● Directions for this task: Retype all of the data without changing a single word.
══ Data to examine
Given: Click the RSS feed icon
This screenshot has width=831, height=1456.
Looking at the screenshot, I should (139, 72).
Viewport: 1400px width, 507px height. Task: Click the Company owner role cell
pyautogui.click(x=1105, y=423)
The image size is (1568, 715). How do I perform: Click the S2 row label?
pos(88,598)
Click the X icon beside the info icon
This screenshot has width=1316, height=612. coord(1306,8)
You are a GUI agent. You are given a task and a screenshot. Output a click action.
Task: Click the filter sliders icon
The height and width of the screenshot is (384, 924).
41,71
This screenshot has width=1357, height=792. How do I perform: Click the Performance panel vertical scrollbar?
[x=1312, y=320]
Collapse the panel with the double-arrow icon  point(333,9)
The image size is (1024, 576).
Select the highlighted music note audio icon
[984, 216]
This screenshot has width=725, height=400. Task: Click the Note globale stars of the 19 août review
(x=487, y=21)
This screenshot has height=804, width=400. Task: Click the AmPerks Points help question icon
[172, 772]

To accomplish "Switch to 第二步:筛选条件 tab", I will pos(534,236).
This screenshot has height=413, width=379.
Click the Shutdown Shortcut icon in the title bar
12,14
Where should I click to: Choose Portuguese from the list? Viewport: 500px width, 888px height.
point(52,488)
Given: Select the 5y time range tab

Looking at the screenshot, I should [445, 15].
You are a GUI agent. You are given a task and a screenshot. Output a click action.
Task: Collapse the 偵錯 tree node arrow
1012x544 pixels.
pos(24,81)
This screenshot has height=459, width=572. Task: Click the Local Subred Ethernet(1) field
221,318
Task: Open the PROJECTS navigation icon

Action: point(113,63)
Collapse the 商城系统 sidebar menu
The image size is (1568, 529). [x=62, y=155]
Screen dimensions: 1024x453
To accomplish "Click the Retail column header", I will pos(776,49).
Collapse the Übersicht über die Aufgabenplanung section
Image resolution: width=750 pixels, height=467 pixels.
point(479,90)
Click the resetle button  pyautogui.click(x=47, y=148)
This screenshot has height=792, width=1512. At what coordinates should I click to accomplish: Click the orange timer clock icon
════
● Task solution:
Given: Click the RSS feed icon
This screenshot has width=831, height=1456.
Looking at the screenshot, I should (139, 72).
Viewport: 1400px width, 507px height. Task: Click the Company owner role cell
pyautogui.click(x=1105, y=423)
The image size is (1568, 715). How do I perform: Click the S2 row label?
pos(88,598)
Click the X icon beside the info icon
This screenshot has width=1316, height=612. coord(1306,8)
You are a GUI agent. You are given a task and a screenshot. Output a click action.
Task: Click the filter sliders icon
The height and width of the screenshot is (384, 924).
41,71
This screenshot has width=1357, height=792. How do I perform: Click the Performance panel vertical scrollbar?
[x=1312, y=320]
Collapse the panel with the double-arrow icon  point(333,9)
The image size is (1024, 576).
Select the highlighted music note audio icon
[984, 216]
This screenshot has width=725, height=400. Task: Click the Note globale stars of the 19 août review
(x=487, y=21)
This screenshot has height=804, width=400. Task: Click the AmPerks Points help question icon
[172, 772]

To accomplish "Switch to 第二步:筛选条件 tab", I will pos(534,236).
This screenshot has height=413, width=379.
Click the Shutdown Shortcut icon in the title bar
12,14
Where should I click to: Choose Portuguese from the list? Viewport: 500px width, 888px height.
point(52,488)
Given: Select the 5y time range tab

Looking at the screenshot, I should [445, 15].
You are a GUI agent. You are given a task and a screenshot. Output a click action.
Task: Collapse the 偵錯 tree node arrow
1012x544 pixels.
pos(24,81)
This screenshot has height=459, width=572. Task: Click the Local Subred Ethernet(1) field
221,318
Task: Open the PROJECTS navigation icon

Action: point(113,63)
Collapse the 商城系统 sidebar menu
The image size is (1568, 529). [x=62, y=155]
Screen dimensions: 1024x453
To accomplish "Click the Retail column header", I will pos(776,49).
Collapse the Übersicht über die Aufgabenplanung section
Image resolution: width=750 pixels, height=467 pixels.
point(479,90)
Click the resetle button  pyautogui.click(x=47, y=148)
This screenshot has height=792, width=1512. At what coordinates should I click to accomplish: Click the orange timer clock icon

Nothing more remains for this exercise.